- _Problema a resolver_
Reproduza fielmente o trecho do texto sobre os presépios que começa nas palavras "Os presépios das" e termina logo após "quotidiano.".

O Natal está associado à Natividade, ao presépio.
Durante a nossa infância e parte da adolescência, a chegada
desta quadra festiva implicava, entre
outras coisas uma itinerância quase obrigatória pelos presépios da vila, desde
as igrejas ao mercado, passando pelo pequeno comércio e pelas mais diversas
instituições da terra.
Os presépios das igrejas eram, por norma. Os mais
imponentes, com figuras de tamanho apreciável e de grande beleza, dispostas em
cima de cortiça e musgo abundantes. Algumas delas tinham uma expressividade tal
que até parecia que o artista que as concebeu lhes conseguira moldar o corpo e
a alma.
Do hospital de S. João de Deus guardamos a lembrança de um
presépio animado. Que na altura, nos deixou completamente embasbacados. O sobe
e desce da picota., o continuo girar das velas dos moinhos, o movimento ritmado
dos ferreiros e dos lenhadores emprestavam àquela manifestação natalícia um
realismo, uma verosimilhança tais que nem sequer questionávamos o facto de
acontecimentos passados há dois mil anos poderem coexistir com cenas do nosso
quotidiano.
Especial era também o presépio que o amigo Júlio Rodrigues
(o Julinho) e a D. Carlota armavam numa das
floreiras do mercado. Além das tradicionais figuras de barro, existia uma
profusão de bolas e fios de Natal, de papel celofone e colorido, de brinquedos
e de flocos de algodão espalhados por tudo quanto era sitio. E tudo misturado
com bananas, laranjas, romãs e outra fruta, dando-lhes uma certa carga de
exotismo.
No plano estudantil, era da praxe a montagem de um grande
presépio no colégio, ali na avenida. Tudo começava com longas caminhadas em
grupo, campos fora, à procura de musgo, fetos e azevinho. Depois toca a puxar
pela imaginação, arregaçar as mangas e proceder à respectiva instalação no
átrio do edifício principal.

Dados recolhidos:
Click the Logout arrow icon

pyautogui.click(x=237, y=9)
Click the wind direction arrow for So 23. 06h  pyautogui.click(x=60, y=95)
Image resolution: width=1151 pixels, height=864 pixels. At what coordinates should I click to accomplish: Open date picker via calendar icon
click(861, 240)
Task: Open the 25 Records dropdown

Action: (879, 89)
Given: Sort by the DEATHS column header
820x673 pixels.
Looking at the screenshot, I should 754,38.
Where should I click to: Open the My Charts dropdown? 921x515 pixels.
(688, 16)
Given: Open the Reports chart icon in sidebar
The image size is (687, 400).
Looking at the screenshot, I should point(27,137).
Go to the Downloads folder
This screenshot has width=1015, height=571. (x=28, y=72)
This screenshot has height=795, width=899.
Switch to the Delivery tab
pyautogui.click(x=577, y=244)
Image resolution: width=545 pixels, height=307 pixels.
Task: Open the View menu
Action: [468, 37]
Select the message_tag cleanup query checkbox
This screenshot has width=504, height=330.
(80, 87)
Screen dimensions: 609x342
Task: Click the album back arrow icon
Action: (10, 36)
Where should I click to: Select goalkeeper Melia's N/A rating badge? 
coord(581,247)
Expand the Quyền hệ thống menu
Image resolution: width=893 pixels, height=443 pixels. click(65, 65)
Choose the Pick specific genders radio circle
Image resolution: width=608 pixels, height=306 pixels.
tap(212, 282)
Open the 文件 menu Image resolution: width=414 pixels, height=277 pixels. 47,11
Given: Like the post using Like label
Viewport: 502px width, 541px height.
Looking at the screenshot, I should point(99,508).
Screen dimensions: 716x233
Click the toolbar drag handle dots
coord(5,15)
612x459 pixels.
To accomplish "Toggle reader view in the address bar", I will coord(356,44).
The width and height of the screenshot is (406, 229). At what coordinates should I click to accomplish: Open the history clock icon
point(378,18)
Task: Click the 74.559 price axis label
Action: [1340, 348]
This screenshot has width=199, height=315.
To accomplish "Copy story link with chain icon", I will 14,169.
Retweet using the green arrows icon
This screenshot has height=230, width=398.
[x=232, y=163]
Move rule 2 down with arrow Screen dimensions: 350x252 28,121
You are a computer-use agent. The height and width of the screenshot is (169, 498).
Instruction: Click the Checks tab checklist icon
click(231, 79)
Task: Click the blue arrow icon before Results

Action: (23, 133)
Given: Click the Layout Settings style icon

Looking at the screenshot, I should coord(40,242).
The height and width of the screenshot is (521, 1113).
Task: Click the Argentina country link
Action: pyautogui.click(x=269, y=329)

- _Problema resolvido_
Os presépios das igrejas eram, por norma. Os mais
imponentes, com figuras de tamanho apreciável e de grande beleza, dispostas em
cima de cortiça e musgo abundantes. Algumas delas tinham uma expressividade tal
que até parecia que o artista que as concebeu lhes conseguira moldar o corpo e
a alma.
Do hospital de S. João de Deus guardamos a lembrança de um
presépio animado. Que na altura, nos deixou completamente embasbacados. O sobe
e desce da picota., o continuo girar das velas dos moinhos, o movimento ritmado
dos ferreiros e dos lenhadores emprestavam àquela manifestação natalícia um
realismo, uma verosimilhança tais que nem sequer questionávamos o facto de
acontecimentos passados há dois mil anos poderem coexistir com cenas do nosso
quotidiano.